Cheap labor and proximity to eastern Europe are among the reasons for Slovakia’s economic boom, as technology companies and others move into the region. Ironically, however, the high demand for construction workers has created a scarcity of labor, pushing wages higher. Five years ago, labor costs were about half the level of today, Vazár said. "We have bigger and bigger problems with labor because the Bratislava economy is booming so."

Persecuted

In the village of Vesele, north of Bratislava, Eva Sedlakova and Lubomir Lovrant run a limited company called Plantex, which grows more than a million nursery trees each year and has 100 hectares (250 acres) of orchard.

Sedlakova tells a similar story to Vazár’s. Before the second World War, her grandparents had a large farm. The Communists stole their land, machinery, and animals, and persecuted people over a long period of time. "It was considered bad to own something," she explained.

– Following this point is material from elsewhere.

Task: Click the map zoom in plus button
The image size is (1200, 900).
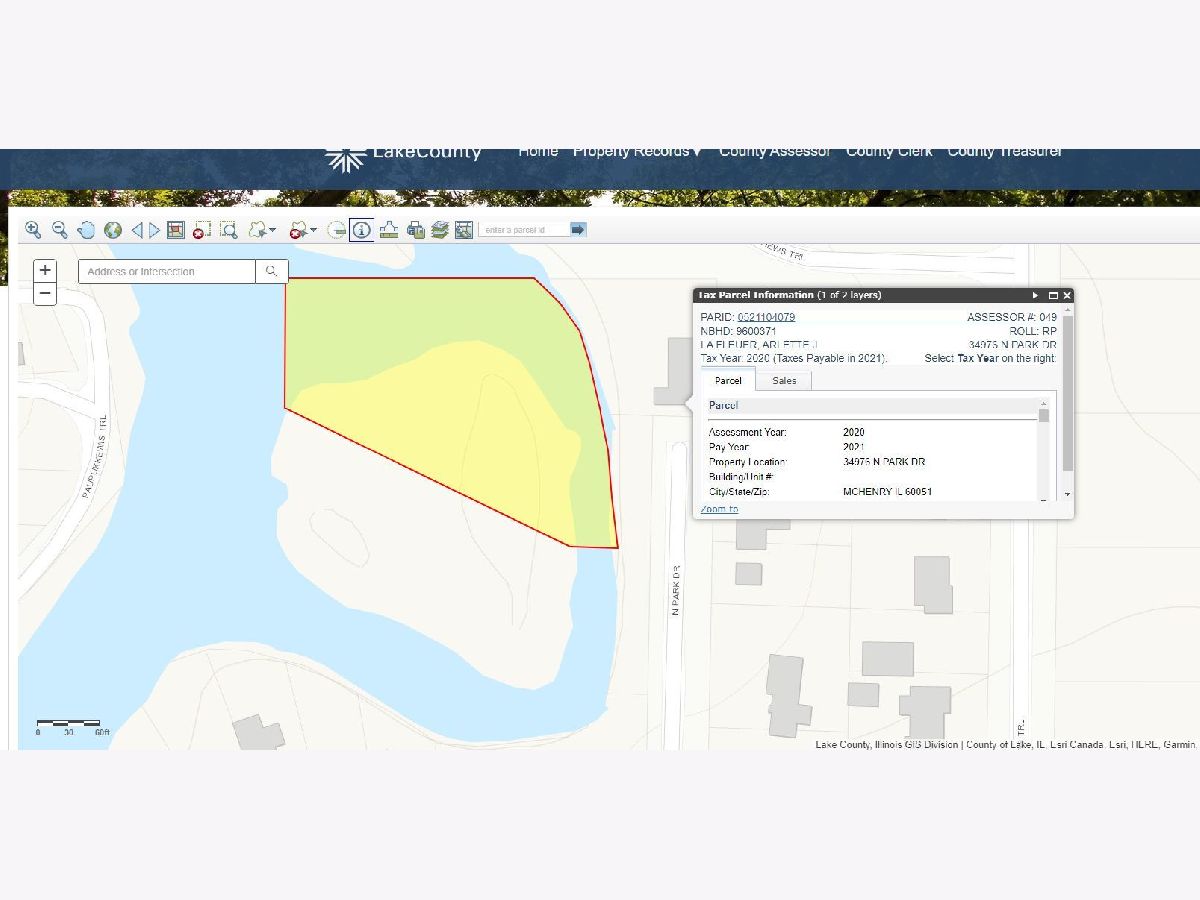Action: click(x=45, y=271)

Political changes in eastern Europe eventually led to democratic systems of government, she said, but there was no continuity in the family farms. "This period of 40 years is not easy to forget," she said.

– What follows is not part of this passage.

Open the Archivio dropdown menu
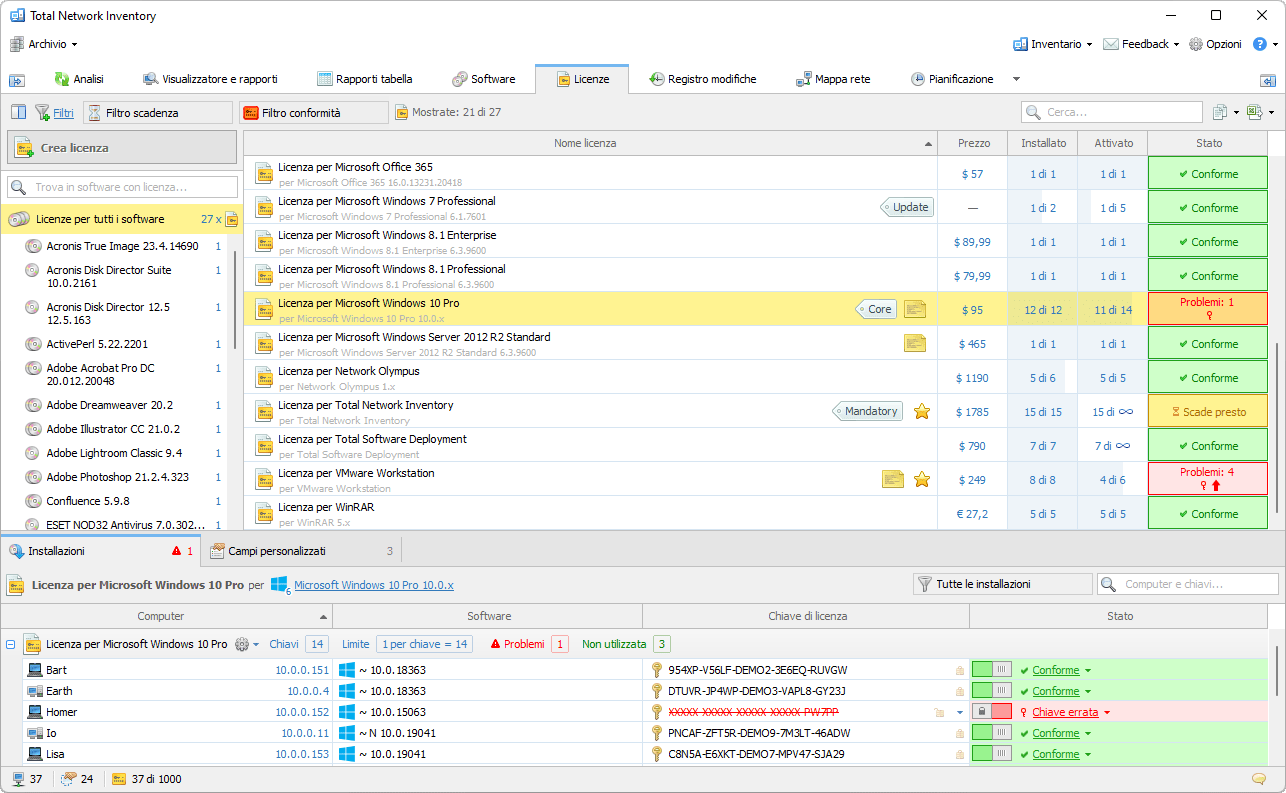This screenshot has width=1286, height=793. tap(45, 44)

Her family was unable to retrieve their property.

For ten years, Sedlakova worked at a state-owned research station that had a plant-breeding program focusing on developing late-blooming stone fruit varieties that were suited to the Slovakia climate and resistant to plum pox virus.

Sedlakova said she and her partner were interested in privatizing the breeding program after the end of Communism, but, for political reasons, someone else was selected to take it over. So, in 1996, they established a small nursery instead.

"We had some knowledge, some know-how, some skills, and we tried to give jobs to people who know how to do grafting and budding," she recalled. "We also had contact with researchers and breeders in Europe."

Plantex, is now one of the most modern nurseries in Central Europe, producing a wide variety of apple, cherry, and stone fruit varieties. Most of the apple trees they supply to commercial growers are two-year-old knips. Slovakia, with a population of 5 million, is too small a market, so 80 percent of the production is exported to other European countries.

The company also supplies fruit trees and ornamental plants for hobbyist gardeners. During Communist times, many people had gardens where they grew their own fruits and vegetables. Today, they are less inclined to do that, Sedlakova said. They might have less time to work in their own gardens, and they can buy produce at the supermarkets.

This year, Plantex will harvest 4,500 tons of apples from its own orchard. The company is a member of the Bonum cooperative. Recent Fuji plantings are on Malling 9 rootstocks with trees 1 meter (3.3 feet) apart and 11.5 feet between rows. Golden Delicious trees are planted 0.8 meters (2.6 feet) apart.

In recent years, the company has begun to cover the orchards with hail netting, and it has a hail cannon in the nursery and another in the orchard. About 26 hectares (64 acres) are now under hail nets.

"We try to improve every year our orchard," Sedlakova said.